25 Daarom zeg tot hen: Zo zegt de Heere HEERE: Gij eet vlees met het bloed, en heft uw ogen op tot uw drekgoden, en vergiet bloed; en zoudt gij het land erfelijk bezitten?
Wherefore say unto them, Thus saith the Lord God; Ye eat with the blood, and lift up your eyes toward your idols, and shed blood: and shall ye possess the land?
26 Gij staat op ulieder zwaard; gij doet gruwel, en verontreinigt, een ieder de huisvrouw zijns naasten; en zoudt gij het land erfelijk bezitten?
Ye stand upon your sword, ye work abomination, and ye defile every one his neighbour’s wife: and shall ye possess the land?
27 Alzo zult gij tot hen zeggen: De Heere HEERE zegt alzo: Zo waarachtig als Ik leef, indien niet, die in die woeste plaatsen zijn, door het zwaard zullen vallen, en zo Ik niet dien, die in het open veld is, het wild gedierte overgeve, dat het hem vrete, en die in de vestingen en in de spelonken zijn, door de pestilentie zullen sterven!

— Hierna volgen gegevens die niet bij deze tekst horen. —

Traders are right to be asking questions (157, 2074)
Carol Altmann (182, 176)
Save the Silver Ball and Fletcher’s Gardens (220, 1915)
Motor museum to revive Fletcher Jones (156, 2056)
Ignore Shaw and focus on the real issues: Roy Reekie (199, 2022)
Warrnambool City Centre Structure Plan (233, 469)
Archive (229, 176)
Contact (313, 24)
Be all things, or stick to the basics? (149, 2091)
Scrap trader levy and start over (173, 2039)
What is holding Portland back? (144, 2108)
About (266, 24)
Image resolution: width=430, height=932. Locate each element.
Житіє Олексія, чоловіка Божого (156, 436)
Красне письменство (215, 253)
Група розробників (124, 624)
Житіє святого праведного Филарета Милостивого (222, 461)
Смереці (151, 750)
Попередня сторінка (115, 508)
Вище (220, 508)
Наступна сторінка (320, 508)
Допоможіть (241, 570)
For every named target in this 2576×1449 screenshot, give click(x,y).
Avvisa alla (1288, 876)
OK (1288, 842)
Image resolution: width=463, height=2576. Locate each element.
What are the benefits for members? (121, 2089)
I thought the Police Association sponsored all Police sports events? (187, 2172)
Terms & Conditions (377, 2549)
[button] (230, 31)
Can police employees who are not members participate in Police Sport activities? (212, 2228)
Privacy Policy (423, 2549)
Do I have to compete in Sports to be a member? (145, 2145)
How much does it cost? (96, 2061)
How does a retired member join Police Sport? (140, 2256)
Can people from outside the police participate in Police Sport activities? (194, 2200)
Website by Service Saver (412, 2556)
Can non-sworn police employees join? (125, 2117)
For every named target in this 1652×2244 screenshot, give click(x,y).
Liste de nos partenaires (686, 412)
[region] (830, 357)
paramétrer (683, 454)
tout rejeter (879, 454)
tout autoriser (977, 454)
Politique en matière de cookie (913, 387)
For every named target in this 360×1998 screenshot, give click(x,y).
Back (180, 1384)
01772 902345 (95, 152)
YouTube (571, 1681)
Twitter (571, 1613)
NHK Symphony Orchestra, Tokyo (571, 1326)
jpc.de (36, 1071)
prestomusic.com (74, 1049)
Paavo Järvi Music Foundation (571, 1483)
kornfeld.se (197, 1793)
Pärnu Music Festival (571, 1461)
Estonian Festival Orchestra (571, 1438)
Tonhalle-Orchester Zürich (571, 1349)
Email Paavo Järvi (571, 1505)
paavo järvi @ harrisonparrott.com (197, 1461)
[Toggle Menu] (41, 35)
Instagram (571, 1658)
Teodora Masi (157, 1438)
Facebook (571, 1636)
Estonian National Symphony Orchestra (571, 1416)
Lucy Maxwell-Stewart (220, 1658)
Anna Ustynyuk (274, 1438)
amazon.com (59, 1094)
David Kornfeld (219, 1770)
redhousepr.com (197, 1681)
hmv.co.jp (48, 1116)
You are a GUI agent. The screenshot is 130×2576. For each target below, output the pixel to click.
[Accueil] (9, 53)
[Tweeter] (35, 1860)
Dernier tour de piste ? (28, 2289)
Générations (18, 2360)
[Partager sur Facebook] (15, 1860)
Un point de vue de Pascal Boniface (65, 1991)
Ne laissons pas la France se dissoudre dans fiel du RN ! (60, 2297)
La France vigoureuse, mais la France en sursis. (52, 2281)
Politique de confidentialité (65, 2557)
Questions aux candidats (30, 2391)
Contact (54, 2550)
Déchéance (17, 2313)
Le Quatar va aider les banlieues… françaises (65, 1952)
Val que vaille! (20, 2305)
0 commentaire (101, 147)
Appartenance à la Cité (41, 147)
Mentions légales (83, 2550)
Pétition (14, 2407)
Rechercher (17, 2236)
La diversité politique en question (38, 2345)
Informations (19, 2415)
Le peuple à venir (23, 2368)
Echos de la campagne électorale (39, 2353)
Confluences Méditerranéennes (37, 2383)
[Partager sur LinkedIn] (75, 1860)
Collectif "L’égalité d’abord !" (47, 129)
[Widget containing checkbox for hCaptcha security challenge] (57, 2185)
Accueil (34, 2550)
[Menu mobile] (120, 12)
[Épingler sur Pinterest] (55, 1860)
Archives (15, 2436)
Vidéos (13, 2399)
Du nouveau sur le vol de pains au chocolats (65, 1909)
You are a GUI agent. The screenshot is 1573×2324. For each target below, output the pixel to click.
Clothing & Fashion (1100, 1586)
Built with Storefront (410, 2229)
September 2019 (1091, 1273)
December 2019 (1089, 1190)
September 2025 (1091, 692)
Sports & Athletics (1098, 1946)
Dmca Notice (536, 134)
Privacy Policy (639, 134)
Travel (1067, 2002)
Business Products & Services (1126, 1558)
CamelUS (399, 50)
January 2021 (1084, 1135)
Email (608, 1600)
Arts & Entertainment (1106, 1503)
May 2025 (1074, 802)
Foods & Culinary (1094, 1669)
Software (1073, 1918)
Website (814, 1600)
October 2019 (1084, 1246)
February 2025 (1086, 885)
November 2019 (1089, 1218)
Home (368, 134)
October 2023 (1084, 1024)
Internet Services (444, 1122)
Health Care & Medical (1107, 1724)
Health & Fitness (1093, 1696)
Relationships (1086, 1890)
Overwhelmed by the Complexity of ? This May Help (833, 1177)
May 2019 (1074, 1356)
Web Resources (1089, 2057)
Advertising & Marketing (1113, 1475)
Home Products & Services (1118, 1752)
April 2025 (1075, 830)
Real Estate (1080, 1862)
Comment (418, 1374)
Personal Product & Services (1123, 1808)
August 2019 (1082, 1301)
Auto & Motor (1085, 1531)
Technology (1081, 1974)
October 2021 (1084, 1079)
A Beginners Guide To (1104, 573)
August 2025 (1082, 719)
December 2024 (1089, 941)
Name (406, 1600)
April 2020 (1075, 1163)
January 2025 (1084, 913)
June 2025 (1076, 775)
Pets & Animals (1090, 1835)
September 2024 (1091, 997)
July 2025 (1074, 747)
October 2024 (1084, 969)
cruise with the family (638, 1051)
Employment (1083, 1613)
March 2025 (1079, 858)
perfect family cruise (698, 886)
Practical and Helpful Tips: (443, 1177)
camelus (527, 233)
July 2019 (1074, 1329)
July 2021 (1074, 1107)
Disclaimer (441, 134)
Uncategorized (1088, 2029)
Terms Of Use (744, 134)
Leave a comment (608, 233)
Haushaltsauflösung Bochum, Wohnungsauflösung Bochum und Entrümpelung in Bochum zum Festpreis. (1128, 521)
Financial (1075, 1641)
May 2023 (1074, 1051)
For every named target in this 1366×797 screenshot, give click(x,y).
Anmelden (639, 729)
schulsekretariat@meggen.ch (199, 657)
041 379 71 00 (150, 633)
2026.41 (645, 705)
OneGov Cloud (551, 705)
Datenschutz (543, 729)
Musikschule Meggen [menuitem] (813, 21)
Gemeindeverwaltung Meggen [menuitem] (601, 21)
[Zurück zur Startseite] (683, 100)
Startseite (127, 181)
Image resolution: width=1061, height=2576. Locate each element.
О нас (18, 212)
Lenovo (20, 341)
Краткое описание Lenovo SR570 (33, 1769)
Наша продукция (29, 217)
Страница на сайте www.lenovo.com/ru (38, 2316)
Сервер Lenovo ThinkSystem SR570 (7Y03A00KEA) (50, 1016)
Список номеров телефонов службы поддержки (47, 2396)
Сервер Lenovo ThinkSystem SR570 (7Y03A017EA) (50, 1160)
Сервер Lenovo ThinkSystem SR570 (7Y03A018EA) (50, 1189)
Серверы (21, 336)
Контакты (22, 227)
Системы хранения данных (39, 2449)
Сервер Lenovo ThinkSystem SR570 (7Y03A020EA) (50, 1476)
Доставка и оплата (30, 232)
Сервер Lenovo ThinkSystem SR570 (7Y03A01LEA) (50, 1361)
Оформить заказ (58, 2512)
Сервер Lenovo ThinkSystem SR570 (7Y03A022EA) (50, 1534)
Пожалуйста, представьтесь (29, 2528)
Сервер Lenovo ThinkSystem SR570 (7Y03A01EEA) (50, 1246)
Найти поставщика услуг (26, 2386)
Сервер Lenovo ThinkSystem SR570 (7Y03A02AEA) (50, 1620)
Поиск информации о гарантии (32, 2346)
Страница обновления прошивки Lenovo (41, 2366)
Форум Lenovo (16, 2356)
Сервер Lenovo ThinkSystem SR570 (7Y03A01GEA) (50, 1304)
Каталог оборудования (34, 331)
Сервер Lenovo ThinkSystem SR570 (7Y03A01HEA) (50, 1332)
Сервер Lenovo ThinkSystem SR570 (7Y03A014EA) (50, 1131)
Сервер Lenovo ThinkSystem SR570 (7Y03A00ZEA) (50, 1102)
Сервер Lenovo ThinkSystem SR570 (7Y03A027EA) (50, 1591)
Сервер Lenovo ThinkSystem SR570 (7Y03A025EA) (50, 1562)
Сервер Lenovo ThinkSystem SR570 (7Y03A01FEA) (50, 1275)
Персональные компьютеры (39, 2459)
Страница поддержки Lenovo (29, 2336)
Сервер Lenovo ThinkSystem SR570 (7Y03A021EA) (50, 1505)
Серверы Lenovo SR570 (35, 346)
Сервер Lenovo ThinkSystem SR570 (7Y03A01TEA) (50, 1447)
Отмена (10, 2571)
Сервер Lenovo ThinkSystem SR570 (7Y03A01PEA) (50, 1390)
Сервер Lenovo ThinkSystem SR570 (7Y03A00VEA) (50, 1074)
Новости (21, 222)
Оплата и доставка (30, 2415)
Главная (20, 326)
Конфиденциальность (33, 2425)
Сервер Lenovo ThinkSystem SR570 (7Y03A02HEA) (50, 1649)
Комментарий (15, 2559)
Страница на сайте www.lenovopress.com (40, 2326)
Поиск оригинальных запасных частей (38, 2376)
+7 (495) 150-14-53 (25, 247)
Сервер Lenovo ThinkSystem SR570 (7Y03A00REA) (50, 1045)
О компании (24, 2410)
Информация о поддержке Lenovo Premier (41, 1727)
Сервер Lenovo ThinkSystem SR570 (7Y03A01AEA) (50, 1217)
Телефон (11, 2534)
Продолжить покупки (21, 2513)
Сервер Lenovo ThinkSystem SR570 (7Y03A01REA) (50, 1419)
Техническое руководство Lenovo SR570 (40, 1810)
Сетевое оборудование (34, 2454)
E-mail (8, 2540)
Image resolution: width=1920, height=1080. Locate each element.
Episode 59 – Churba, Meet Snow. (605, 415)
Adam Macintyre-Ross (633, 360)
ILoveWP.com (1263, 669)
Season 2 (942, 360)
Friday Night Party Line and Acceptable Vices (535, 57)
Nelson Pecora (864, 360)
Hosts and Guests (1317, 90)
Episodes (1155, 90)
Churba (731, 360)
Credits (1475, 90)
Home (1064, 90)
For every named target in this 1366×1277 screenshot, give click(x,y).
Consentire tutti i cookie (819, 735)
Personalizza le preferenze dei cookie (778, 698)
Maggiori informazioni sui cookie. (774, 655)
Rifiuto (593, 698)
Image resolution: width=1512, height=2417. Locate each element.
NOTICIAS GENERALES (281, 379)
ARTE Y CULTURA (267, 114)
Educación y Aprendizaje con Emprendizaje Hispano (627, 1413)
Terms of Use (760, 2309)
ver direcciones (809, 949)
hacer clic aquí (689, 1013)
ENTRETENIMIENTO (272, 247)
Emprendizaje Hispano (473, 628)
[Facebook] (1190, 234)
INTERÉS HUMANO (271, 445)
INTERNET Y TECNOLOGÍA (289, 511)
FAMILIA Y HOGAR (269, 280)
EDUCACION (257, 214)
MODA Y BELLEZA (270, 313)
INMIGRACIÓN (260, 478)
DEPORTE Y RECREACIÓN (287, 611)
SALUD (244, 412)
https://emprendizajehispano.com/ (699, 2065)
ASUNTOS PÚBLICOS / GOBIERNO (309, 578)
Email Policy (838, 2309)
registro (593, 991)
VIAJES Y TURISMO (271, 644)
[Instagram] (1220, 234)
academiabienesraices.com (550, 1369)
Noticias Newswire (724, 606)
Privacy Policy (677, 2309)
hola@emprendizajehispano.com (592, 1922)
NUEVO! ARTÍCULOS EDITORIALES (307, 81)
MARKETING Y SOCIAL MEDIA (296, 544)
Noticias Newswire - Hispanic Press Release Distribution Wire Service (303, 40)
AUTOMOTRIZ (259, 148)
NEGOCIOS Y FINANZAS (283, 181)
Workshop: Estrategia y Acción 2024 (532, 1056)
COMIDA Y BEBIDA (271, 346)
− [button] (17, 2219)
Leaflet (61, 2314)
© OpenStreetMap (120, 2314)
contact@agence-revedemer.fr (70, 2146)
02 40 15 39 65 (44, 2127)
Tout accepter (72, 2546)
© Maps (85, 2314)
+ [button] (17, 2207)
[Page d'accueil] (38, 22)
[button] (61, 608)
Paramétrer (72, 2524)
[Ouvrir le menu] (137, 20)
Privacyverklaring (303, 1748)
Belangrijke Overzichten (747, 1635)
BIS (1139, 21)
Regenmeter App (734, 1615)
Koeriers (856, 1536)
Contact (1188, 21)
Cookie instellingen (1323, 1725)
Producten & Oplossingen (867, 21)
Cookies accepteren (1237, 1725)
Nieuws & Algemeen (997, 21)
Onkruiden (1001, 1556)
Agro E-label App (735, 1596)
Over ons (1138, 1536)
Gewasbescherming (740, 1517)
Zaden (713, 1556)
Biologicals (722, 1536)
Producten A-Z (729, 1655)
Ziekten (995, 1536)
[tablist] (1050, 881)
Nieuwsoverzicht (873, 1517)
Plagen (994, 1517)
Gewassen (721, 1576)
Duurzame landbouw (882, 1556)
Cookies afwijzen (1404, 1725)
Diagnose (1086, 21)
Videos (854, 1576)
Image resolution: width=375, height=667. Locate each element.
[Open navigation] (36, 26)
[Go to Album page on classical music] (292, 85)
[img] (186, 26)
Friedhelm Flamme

Say thou thus unto them, Thus saith the Lord God; As I live, surely they that are in the wastes shall fall by the sword, and him that is in the open field will I give to the beasts to be devoured, and they that be in the forts and in the caves shall die of the pestilence.
28 Want Ik zal het land tot een verwoesting en een schrik stellen, en de hovaardij zijner sterkte zal ophouden; en de bergen Israels zullen woest zijn, dat er niemand overga.
For I will lay the land most desolate, and the pomp of her strength shall cease; and the mountains of Israel shall be desolate, that none shall pass through.
29 Dan zullen zij weten, dat Ik de HEERE ben, als Ik het land tot een verwoesting en een schrik zal gesteld hebben, om al hun gruwelen, die zij gedaan hebben.
Then shall they know that I am the Lord, when I have laid the land most desolate because of all their abominations which they have committed.
30 En gij, o mensenkind! de kinderen uws volks spreken steeds van u bij de wanden en in de deuren der huizen; en de een spreekt met den ander, een iegelijk met zijn broeder, zeggende: Komt toch en hoort, wat het woord zij, dat van den HEERE voortkomt.
Also, thou son of man, the children of thy people still are talking against thee by the walls and in the doors of the houses, and speak one to another, every one to his brother, saying, Come, I pray you, and hear what is the word that cometh forth from the Lord.
31 En zij komen tot u, gelijk het volk pleegt te komen, en zitten voor uw aangezicht als Mijn volk, en horen uw woorden, maar zij doen ze niet; want zij maken liefkozingen met hun mond, maar hun hart wandelt hun gierigheid na.
And they come unto thee as the people cometh, and they sit before thee as my people, and they hear thy words, but they will not do them: for with their mouth they shew much love, but their heart goeth after their covetousness.
32 En ziet, gij zijt hun als een lied der minnen, als een, die schoon van stem is, of die wel speelt; daarom horen zij uw woorden, maar zij doen ze niet.
And, lo, thou art unto them as a very lovely song of one that hath a pleasant voice, and can play well on an instrument: for they hear thy words, but they do them not.
33 Maar als dat komt (zie, het zal komen!) dan zullen zij weten, dat er een profeet in het midden van hen geweest is.
And when this cometh to pass, (lo, it will come, ) then shall they know that a prophet hath been among them.